Orthodox Christianity doesn’t teach that you add together God the Son and a human nature to get the Person of Christ. No, the teaching of the faith is that, in the Incarnation, God the Son took to Himself true humanity. It’s not that the sum of the Person of the Son and the human nature produces a new thing called ‘the Person of Christ’. No, not at all. There is only one Person in Christ, and that is the Person of the Son. Christ’s humanity does not cling onto the outside of the Trinity like a limpet (as the diagram would suggest), but rather the Person of the Son has taken to Himself true humanity, so the humanity of Christ is the humanity of God the Son, and rather than a limpet clinging to the outside, we have instead a Man in the Trinity – the God-Man Christ Jesus.
This is what the ancient creeds (which define Christology) tell us. The Nicene Creed says that we believe ‘in one Lord Jesus Christ, the only-begotten Son of God, begotten of the Father before all worlds ... who for us men and for our salvation, came down from heaven, and was incarnate by the Holy Spirit of the Virgin Mary, and was made man’. So according to the Nicene faith – that’s the faith of the universal church – the one Lord Jesus is the only-begotten Son who was made man for us and our salvation.
The Definition of Chalcedon puts it like this:
‘the same Son, our Lord Jesus Christ, the same perfect in Godhead and also perfect in manhood: truly God and truly man, of a reasonable soul and body; consubstantial with the Father according to the Godhead, and consubstantial with us according to the Manhood ... one and the same Christ, Son, Lord, Only-begotten ... one and the same Son, and only-begotten, God the Word, the Lord Jesus Christ...’You see that – the Person of the Son is consubstantial with us according to His true Manhood.
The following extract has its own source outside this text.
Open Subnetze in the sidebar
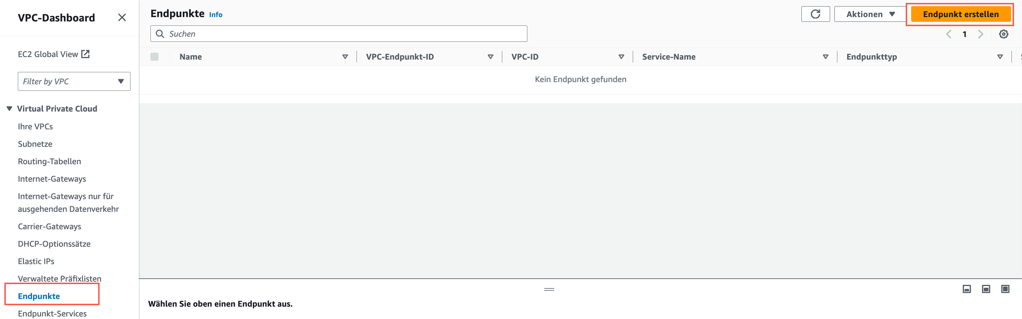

And that One Person is the Only-begotten Son, God the Word.
Perhaps most clearly and succinctly (which is an odd thing to say of the Athanasian Creed), the Athanasian Creed tells us that, ‘our Lord Jesus Christ, the Son of God, is God and Man’, and that this is so ‘by taking of the Manhood into God.’ The One Person of Jesus Christ is not the adding together of divine nature and human nature, but the taking of human nature into God in the One Person of the Son.
(By the way, all three of those creeds can be found on pp.1169-1171 of the book with the diagram in question.)
For the early church, it wasn’t enough to say that the Person of Christ had two natures, one human and one divine. It was even more important who that One Person of Christ is. He is not a new person made up from the adding together of the two natures, but the Person of God the Son, God the Word who was with the Father in the beginning.
Anyway, I was reminded of my uneasiness with said diagram as I was reading Thomas Torrance’s The Christian Doctrine of God: One Being, Three Persons. So let me just leave you with some words from Torrance:
‘In the language of the Nicene Fathers it is he who came down from heaven and was made man for us and our salvation who is acknowledged to be of one and the same Being as God the Father, that is of the same equal Being as the eternal Father, while nevertheless distinct … from him as his only begotten Son. The incarnate Son, Jesus who was born of the Virgin Mary and crucified under Pontius Pilate, is none other than the eternal Son of God – the eternal Son of God, he who was begotten of the Father before all time, is none other than the incarnate Son, Jesus who was born of the Virgin Mary and crucified under Pontius Pilate.’ (T.F. Torrance, The Christian Doctrine of God, pp.143-144)So, let’s get rid of those limpets and barnacles from our diagrams of the Trinity!